# Your task
Copy all lines in the data that contain the string "computer".

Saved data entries
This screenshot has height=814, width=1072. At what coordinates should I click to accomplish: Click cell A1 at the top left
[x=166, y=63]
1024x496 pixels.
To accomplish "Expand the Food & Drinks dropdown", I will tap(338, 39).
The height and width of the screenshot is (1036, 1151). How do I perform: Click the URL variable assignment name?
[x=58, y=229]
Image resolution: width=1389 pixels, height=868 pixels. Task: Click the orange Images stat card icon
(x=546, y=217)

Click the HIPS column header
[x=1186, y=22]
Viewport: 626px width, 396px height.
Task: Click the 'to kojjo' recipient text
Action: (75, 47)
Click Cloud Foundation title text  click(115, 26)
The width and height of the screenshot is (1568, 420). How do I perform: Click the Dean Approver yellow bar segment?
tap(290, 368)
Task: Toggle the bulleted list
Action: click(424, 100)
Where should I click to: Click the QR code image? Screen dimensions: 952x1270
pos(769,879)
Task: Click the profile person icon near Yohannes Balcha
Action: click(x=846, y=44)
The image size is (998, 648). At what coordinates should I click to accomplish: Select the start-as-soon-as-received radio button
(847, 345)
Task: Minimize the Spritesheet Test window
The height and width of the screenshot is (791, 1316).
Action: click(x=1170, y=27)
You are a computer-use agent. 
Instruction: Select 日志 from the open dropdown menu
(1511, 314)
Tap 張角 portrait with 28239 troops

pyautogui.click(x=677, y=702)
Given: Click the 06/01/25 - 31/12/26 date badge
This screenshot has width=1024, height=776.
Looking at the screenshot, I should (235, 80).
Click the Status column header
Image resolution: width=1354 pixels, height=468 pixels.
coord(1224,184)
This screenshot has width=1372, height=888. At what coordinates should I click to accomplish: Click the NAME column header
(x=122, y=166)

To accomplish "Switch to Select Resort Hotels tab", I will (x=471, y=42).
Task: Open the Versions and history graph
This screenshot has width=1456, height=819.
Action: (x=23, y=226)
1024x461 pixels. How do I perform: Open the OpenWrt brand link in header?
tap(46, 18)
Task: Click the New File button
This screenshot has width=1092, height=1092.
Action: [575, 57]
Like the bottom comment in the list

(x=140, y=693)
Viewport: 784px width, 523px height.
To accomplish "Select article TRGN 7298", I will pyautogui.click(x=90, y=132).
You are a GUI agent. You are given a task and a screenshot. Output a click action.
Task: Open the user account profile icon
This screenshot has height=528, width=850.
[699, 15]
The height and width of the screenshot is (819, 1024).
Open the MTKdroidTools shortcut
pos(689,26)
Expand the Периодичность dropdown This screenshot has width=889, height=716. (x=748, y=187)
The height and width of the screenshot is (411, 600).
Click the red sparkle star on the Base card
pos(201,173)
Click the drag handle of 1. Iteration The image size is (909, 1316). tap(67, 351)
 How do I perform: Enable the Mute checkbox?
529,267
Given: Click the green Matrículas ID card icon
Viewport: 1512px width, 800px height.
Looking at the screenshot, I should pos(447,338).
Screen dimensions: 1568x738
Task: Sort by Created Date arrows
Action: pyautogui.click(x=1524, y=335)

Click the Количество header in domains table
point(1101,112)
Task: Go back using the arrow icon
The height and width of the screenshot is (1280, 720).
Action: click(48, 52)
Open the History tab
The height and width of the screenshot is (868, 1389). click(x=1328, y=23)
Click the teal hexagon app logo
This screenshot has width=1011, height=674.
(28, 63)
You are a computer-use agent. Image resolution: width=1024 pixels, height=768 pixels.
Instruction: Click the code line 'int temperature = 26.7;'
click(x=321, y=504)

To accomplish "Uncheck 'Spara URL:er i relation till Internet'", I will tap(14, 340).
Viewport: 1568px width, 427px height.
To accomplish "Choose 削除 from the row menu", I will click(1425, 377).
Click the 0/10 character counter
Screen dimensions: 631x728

# Response area
You are a computer-use agent. 
You are a computer-use agent. Image resolution: width=1024 pixels, height=768 pixels.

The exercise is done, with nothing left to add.